## WHAT YOU HAVE TO DO
Transcribe every line of the entries below exactly, omitting the pictures from your answer.

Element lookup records
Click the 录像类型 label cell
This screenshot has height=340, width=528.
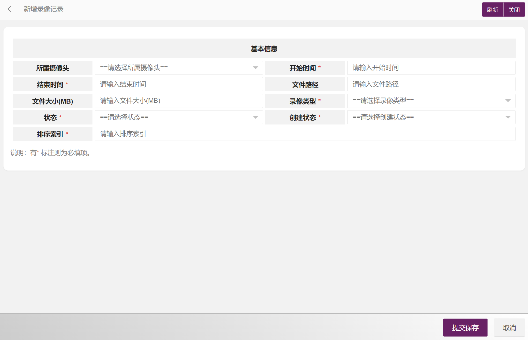coord(305,101)
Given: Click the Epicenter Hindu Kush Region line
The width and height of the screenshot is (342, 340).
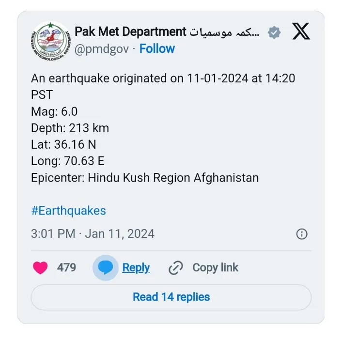Looking at the screenshot, I should 145,178.
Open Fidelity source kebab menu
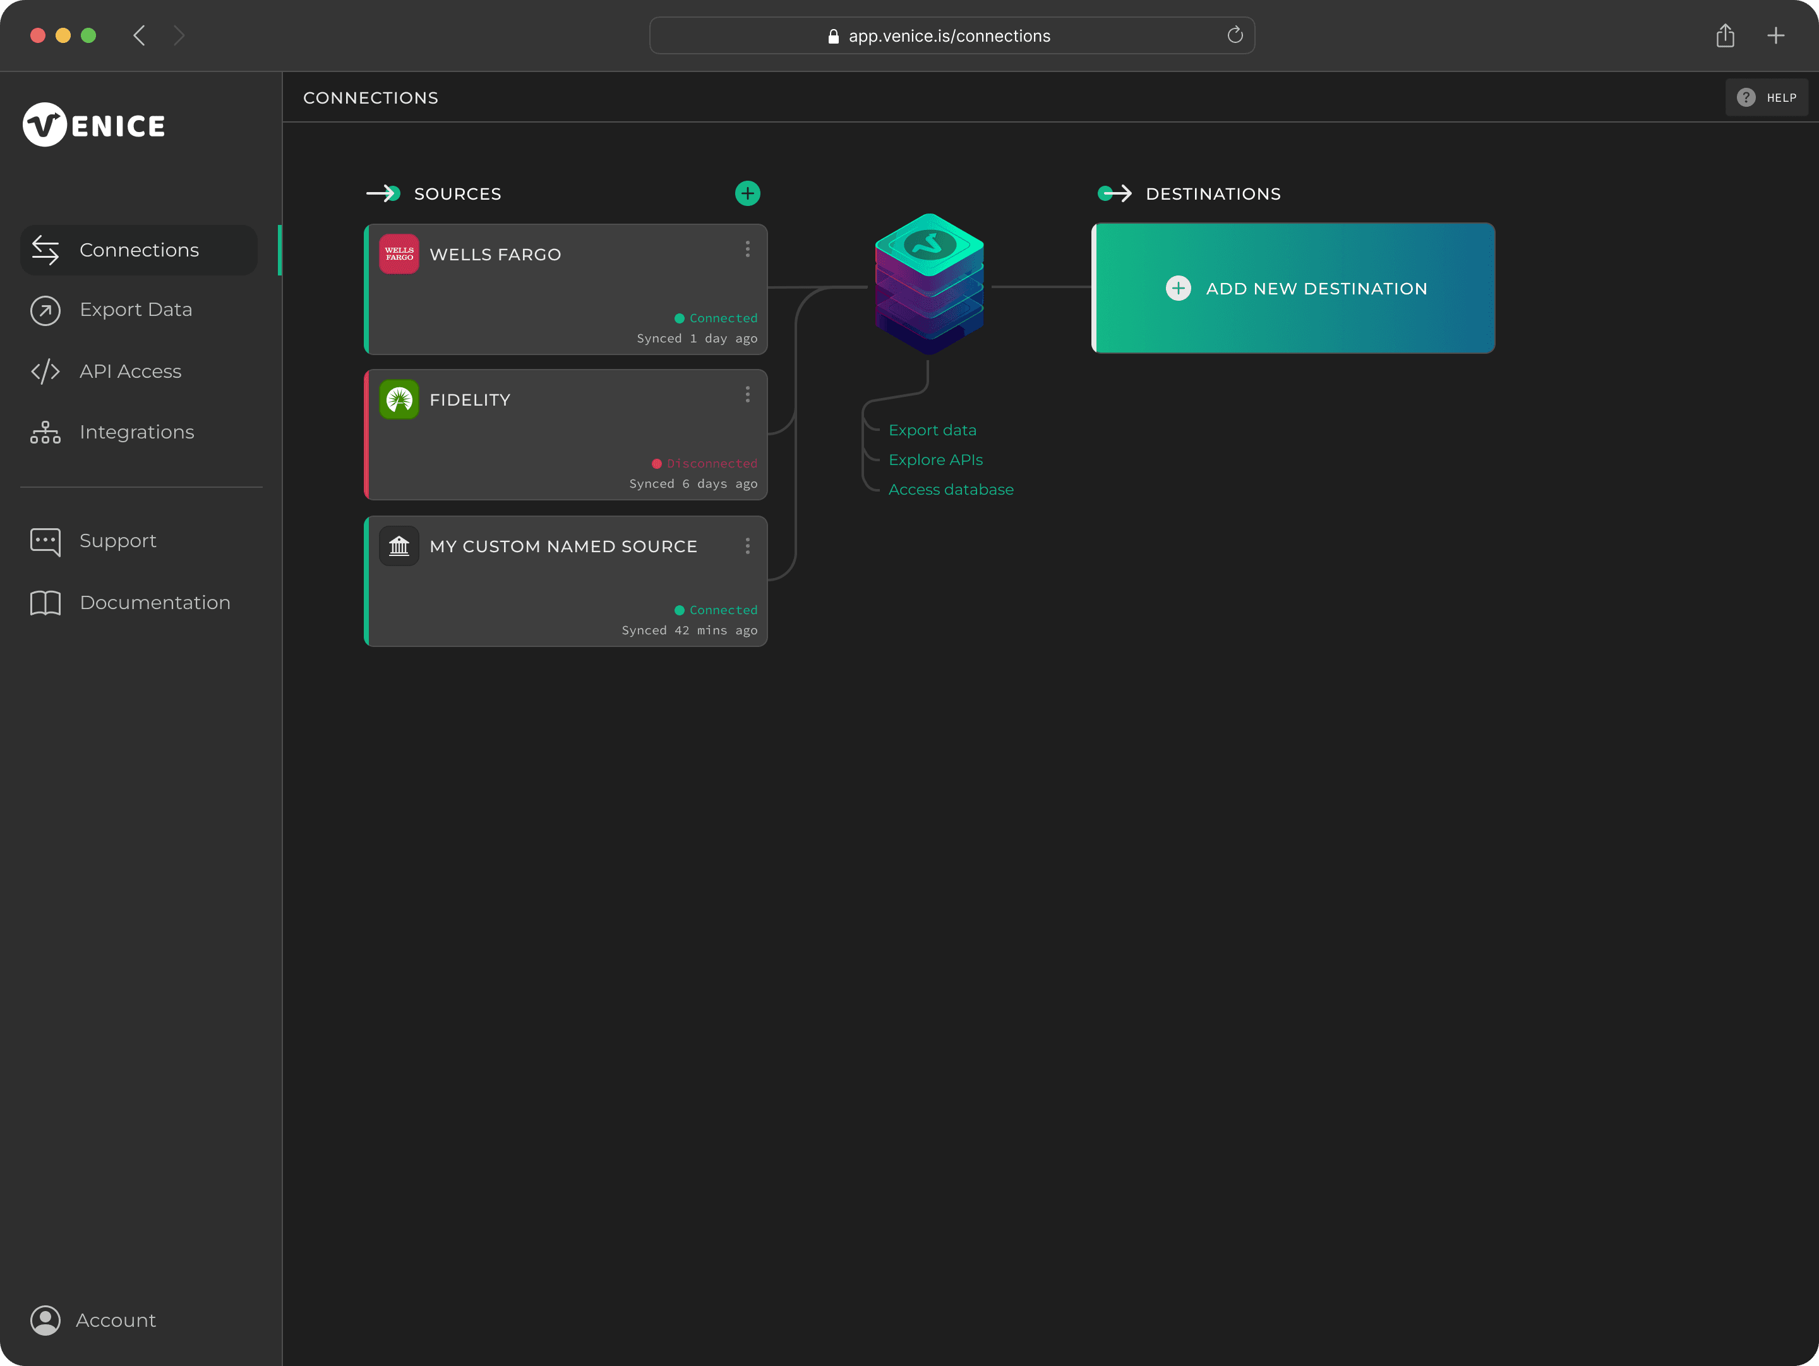 pos(747,395)
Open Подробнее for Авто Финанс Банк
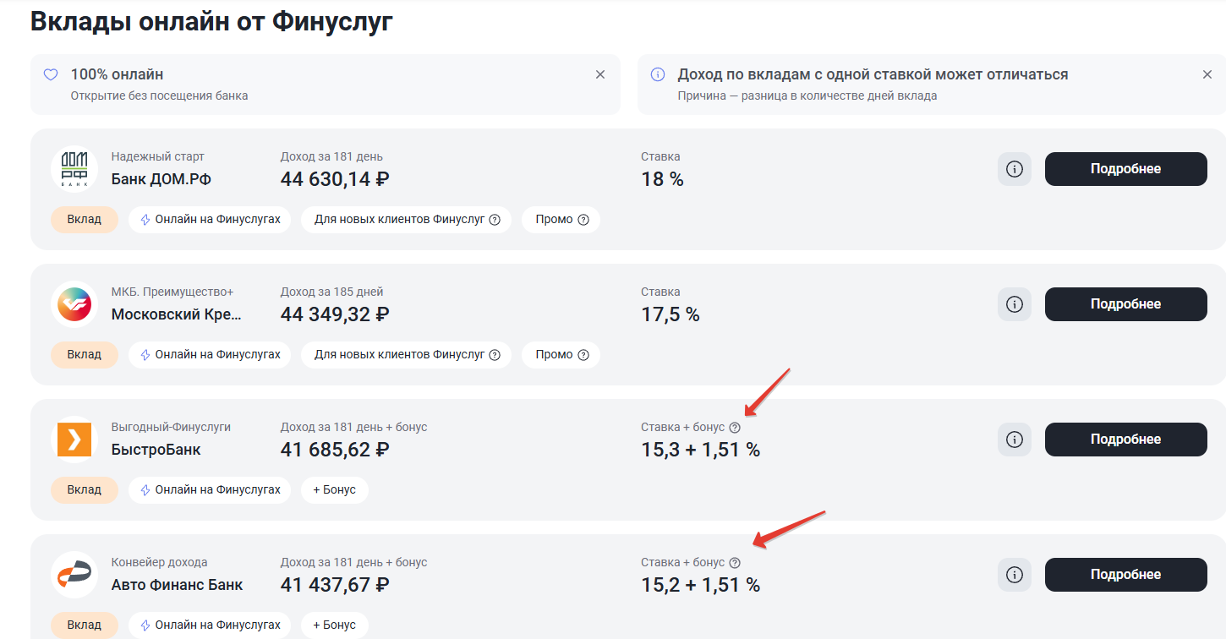The image size is (1226, 639). 1125,575
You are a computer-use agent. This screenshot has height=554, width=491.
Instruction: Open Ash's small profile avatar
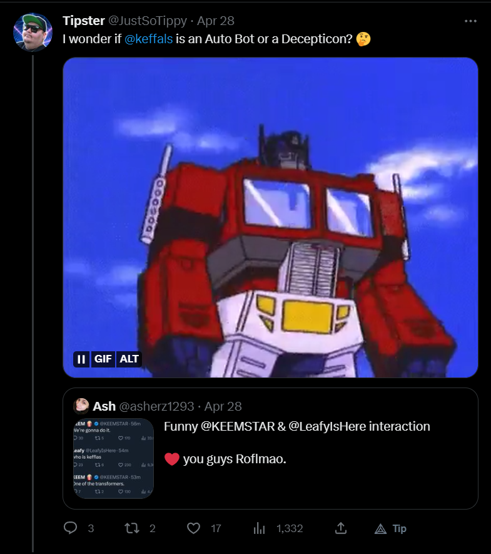(81, 406)
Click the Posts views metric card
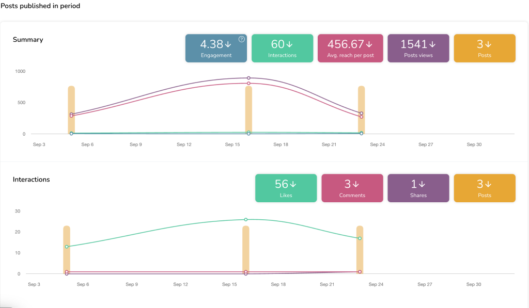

## REPLY TO THE TASK
Click the 录像类型 label cell
This screenshot has height=340, width=528.
coord(305,101)
Given: Click the Epicenter Hindu Kush Region line
The width and height of the screenshot is (342, 340).
Looking at the screenshot, I should 145,178.
Open Fidelity source kebab menu
 pos(747,395)
Open Подробнее for Авто Финанс Банк
The image size is (1226, 639). 1125,575
You are a computer-use agent. This screenshot has height=554, width=491.
Instruction: Open Ash's small profile avatar
(81, 406)
Click the Posts views metric card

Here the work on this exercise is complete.